Abstract 454: Role of Foxf1 During Protein Quality Control in Cardiomyocytes

Abstract

Introduction: Impairment of protein quality control leads to the accumulation of intracellular misfolded protein aggregates, contributing to cardiac disease and heart failure. Essential protein quality control pathways, including proteasomal degradation and autophagy, are involved in maintaining cellular homeostasis and cardiac function during proteotoxic insult. In a prior study, we undertook an unbiased, total genomewide screen for RNA transcripts and their protein products that affect aggregate accumulations in the cardiomyocytes. Forkhead box F1 (Foxf1) gene was one of the hits from our high throughput screening. In this study, we have performed further validation of Foxf1, a transcription factor and previously unknown player in proteotoxic processes. Aims and Methods: The objective of this study was to validate Foxf1 as a contributor to protein quality control and understand its role in contributing to protein aggregate formation during proteotoxic-induced cardiac disease. We knocked down Foxf1 expression using siRNA mediated transfection in neonatal rat ventricular cardiomyocytes that expressed the protein aggregate inducing mutation of the chaperone α B crystallin (CryABR120G).
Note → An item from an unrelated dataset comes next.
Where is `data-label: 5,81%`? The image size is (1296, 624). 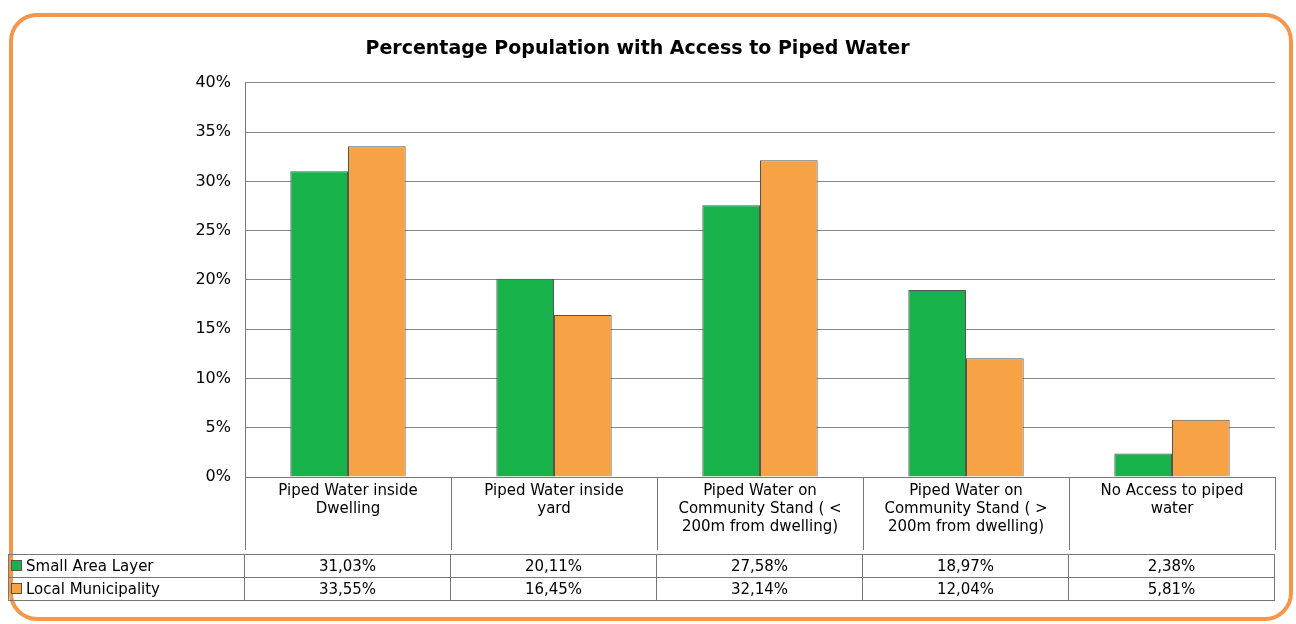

Proteasomal function and relative activity in cells was analyzed using a degron-destablized green fluorescent protein (GFPu) based reporter protein. Similarly, autophagy activity was determined by autophagic flux assay using bafilomycin treatment. Results: CryABR120G expression leads to aggregate formation and decreased proteasomal function in cardiomyocytes. Knockdown of Foxf1 gene expression in CryABR120G-transfected cardiomyocytes reduced the proteotoxic sequelae, decreasing aggregate concentration. Knockdown of Foxf1 significantly increased proteasomal function in the model without altering autophagy activity. Conclusion: Decreased Foxf1 expression reduced CryABR120G induced aggregate protein accumulation and decreased proteotoxic stress in cardiomyocytes, likely through the maintenance of clearance of the misfolded protein via the proteasomal pathway.